Policy Divide Thwarts Powell in Mideast Effort

Defense Dept.'s Influence Frustrates State Dept.
By Alan Sipress
Washington Post Staff Writer
Friday, April 26, 2002; Page A01

State Department officials say Secretary of State Colin L. Powell has been repeatedly undercut by other senior policymakers in his effort to break the Middle East deadlock, warning this has left U.S. diplomacy paralyzed at an especially volatile moment.

These officials say that Powell's return from the Middle East a week ago with few concrete results has left them more discouraged than at any time since the Bush administration took office.

They partly fault what they said was the administration's unwillingness to stand behind Powell, especially in pressuring Israeli Prime Minister Ariel Sharon to withdraw his forces from West Bank cities and hold accelerated talks with the Palestinians. Department officials said they continue to face objections as they seek to fashion a diplomatic initiative aimed at creating a Palestinian state.

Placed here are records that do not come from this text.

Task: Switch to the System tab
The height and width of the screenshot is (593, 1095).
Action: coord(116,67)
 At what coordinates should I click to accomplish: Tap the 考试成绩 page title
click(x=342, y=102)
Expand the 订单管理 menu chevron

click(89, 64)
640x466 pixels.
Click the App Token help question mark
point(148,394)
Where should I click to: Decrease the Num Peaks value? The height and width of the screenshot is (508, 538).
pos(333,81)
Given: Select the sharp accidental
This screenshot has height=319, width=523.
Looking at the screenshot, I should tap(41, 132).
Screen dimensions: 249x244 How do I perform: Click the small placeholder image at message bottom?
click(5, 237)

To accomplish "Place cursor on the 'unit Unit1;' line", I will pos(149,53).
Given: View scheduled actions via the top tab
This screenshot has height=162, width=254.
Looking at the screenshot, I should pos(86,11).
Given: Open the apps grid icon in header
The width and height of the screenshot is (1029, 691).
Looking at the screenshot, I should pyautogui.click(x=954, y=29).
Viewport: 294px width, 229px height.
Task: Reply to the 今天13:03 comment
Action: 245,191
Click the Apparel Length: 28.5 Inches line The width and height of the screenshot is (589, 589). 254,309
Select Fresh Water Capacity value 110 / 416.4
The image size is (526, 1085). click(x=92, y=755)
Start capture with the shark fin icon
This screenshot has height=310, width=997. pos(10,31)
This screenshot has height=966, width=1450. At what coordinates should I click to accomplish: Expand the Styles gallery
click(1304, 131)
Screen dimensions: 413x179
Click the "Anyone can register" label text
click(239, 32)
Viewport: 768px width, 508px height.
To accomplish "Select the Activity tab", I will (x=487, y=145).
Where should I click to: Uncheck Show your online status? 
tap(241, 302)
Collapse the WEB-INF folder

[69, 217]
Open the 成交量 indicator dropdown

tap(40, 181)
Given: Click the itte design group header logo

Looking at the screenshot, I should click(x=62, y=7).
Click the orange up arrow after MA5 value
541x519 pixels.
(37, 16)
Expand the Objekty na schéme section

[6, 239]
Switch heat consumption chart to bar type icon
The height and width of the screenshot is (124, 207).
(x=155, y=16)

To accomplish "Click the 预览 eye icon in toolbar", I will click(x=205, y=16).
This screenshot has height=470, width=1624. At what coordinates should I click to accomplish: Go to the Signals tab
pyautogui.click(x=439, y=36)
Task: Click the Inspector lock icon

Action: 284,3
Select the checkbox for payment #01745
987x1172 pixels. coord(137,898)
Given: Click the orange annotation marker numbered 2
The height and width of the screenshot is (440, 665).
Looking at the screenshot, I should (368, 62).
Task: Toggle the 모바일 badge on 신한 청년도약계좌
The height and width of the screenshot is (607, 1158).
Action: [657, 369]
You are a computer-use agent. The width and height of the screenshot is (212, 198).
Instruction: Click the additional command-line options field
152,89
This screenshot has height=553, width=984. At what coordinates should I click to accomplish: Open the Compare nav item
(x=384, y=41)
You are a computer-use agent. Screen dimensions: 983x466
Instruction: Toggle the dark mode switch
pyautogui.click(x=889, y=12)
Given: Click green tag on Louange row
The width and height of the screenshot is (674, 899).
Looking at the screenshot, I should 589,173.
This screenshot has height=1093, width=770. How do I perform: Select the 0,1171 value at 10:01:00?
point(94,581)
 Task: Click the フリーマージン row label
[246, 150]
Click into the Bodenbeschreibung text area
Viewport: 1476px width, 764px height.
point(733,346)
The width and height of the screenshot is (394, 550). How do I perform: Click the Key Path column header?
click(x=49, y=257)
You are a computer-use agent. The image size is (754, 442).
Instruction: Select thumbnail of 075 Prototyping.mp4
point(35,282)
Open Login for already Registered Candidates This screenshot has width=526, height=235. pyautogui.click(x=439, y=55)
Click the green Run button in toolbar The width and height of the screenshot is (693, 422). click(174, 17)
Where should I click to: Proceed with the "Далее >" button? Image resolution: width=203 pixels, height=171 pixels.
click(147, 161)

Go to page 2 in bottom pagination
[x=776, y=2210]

Powell has displayed little public frustration. But his employees' complaints, reflecting their own exasperation and deep loyalty to him, reveal the depth of divisions inside the administration, especially between the State Department and the Pentagon.

Many in the State Department cite resistance to their diplomatic efforts coming from Defense Secretary Donald H. Rumsfeld, who has more of a voice in shaping Middle East policy than his predecessors.

The opinions of Rumsfeld and his key lieutenants, notably Deputy Defense Secretary Paul D. Wolfowitz and Undersecretary of Defense Douglas J. Feith, figure prominently because the Pentagon has been given a seat at interagency discussions over the Middle East conflict. In recent years, the peace process was largely the purview of the State Department and the White House.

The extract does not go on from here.